Stored data
==================================================
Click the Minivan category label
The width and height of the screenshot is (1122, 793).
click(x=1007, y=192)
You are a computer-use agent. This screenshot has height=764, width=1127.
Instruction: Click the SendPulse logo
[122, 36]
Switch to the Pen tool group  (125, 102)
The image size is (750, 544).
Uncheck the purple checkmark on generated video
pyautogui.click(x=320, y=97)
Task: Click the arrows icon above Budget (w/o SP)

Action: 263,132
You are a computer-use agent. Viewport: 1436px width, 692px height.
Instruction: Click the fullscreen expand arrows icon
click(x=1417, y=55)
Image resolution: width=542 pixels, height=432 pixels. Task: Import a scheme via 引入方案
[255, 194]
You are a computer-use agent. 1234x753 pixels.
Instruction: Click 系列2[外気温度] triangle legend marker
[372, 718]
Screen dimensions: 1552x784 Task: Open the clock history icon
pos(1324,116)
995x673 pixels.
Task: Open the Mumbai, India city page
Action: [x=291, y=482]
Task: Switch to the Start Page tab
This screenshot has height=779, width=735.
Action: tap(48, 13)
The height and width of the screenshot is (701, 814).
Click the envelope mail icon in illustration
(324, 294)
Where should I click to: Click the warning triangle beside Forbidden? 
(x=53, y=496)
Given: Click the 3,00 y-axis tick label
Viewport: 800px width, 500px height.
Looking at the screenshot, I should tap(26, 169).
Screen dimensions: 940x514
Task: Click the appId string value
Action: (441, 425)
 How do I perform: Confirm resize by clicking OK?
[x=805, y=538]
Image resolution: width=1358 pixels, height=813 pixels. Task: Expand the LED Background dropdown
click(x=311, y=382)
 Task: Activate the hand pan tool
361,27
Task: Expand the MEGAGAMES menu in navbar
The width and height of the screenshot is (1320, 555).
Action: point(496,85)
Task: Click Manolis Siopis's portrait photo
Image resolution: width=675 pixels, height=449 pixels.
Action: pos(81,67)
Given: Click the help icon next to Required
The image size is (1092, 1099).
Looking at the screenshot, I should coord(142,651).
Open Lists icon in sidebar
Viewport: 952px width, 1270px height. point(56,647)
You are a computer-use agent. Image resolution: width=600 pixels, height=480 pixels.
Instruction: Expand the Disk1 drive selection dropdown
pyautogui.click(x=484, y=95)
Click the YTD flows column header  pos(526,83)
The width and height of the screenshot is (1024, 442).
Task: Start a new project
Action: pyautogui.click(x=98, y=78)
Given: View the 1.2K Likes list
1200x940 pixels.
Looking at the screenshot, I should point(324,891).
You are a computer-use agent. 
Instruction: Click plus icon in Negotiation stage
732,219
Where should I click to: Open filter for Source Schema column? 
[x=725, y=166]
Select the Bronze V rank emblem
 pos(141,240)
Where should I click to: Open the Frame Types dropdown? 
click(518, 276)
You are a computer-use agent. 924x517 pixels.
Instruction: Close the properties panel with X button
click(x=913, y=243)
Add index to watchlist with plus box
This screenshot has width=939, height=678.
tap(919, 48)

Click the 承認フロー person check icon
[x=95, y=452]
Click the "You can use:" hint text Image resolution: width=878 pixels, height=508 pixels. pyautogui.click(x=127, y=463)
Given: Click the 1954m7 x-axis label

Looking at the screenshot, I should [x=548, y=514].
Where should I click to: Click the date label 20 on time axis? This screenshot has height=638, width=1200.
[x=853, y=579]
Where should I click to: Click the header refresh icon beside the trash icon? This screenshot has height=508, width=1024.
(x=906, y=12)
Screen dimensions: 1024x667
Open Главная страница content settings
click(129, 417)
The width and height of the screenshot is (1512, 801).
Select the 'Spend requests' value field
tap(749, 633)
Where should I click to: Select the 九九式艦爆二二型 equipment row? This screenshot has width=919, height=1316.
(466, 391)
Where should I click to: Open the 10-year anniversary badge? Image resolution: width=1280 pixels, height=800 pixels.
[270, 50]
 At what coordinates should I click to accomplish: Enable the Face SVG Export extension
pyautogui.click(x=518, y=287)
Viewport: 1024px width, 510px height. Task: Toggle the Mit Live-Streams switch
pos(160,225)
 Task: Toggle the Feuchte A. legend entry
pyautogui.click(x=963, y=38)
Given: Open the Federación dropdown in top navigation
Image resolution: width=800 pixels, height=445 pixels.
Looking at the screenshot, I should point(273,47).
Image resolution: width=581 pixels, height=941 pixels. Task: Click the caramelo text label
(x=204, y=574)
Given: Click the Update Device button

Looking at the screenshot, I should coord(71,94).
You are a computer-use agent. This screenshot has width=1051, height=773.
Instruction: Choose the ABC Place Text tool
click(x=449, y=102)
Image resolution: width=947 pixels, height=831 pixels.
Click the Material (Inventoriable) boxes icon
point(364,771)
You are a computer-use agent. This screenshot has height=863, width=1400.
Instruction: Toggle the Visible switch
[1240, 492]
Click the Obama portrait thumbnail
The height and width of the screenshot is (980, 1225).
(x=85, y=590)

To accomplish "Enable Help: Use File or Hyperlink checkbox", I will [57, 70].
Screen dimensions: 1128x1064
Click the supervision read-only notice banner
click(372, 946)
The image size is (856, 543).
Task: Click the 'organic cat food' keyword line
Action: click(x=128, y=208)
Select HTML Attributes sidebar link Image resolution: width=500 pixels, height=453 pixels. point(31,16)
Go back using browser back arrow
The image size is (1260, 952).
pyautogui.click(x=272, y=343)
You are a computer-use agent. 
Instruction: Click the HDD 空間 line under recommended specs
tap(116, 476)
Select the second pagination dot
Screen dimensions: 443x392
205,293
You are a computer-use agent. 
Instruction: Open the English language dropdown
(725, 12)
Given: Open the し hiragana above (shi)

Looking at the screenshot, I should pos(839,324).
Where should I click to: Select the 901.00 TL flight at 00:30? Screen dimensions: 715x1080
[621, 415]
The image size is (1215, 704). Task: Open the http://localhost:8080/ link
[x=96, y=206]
==================================================
- What to produce -
Please copy out each line in the entries that mentions the string "portrait".

- Solution to the exercise -
Task: Click Manolis Siopis's portrait photo
Click the Obama portrait thumbnail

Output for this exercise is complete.